*Given task*
Collect every line of the entries below that contains the word "resolution".

*** Listing ***

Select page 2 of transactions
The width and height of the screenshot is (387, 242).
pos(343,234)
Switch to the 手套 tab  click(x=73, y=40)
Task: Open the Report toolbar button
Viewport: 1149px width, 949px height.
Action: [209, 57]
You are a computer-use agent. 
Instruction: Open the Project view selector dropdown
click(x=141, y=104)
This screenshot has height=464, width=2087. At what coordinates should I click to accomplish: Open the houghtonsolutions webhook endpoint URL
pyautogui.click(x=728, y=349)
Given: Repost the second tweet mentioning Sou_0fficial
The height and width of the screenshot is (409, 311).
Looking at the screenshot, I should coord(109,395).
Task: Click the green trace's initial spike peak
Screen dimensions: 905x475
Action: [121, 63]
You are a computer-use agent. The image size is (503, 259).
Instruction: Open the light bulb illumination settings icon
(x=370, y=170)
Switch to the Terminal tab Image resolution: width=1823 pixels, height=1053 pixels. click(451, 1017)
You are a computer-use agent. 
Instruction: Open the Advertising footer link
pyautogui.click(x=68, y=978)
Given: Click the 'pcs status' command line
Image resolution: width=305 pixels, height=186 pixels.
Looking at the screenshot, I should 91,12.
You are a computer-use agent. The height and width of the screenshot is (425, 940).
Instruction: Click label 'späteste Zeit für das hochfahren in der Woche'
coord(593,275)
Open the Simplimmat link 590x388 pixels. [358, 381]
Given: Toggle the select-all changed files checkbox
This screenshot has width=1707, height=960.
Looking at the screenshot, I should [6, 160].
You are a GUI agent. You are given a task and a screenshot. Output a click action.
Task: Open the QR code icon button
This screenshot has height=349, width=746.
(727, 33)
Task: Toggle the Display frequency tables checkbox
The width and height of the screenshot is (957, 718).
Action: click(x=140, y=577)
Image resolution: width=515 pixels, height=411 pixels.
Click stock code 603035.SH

***

*Task solution*
Switch to the Terminal tab Image resolution: width=1823 pixels, height=1053 pixels. click(451, 1017)
Image resolution: width=305 pixels, height=186 pixels.
Image resolution: width=515 pixels, height=411 pixels.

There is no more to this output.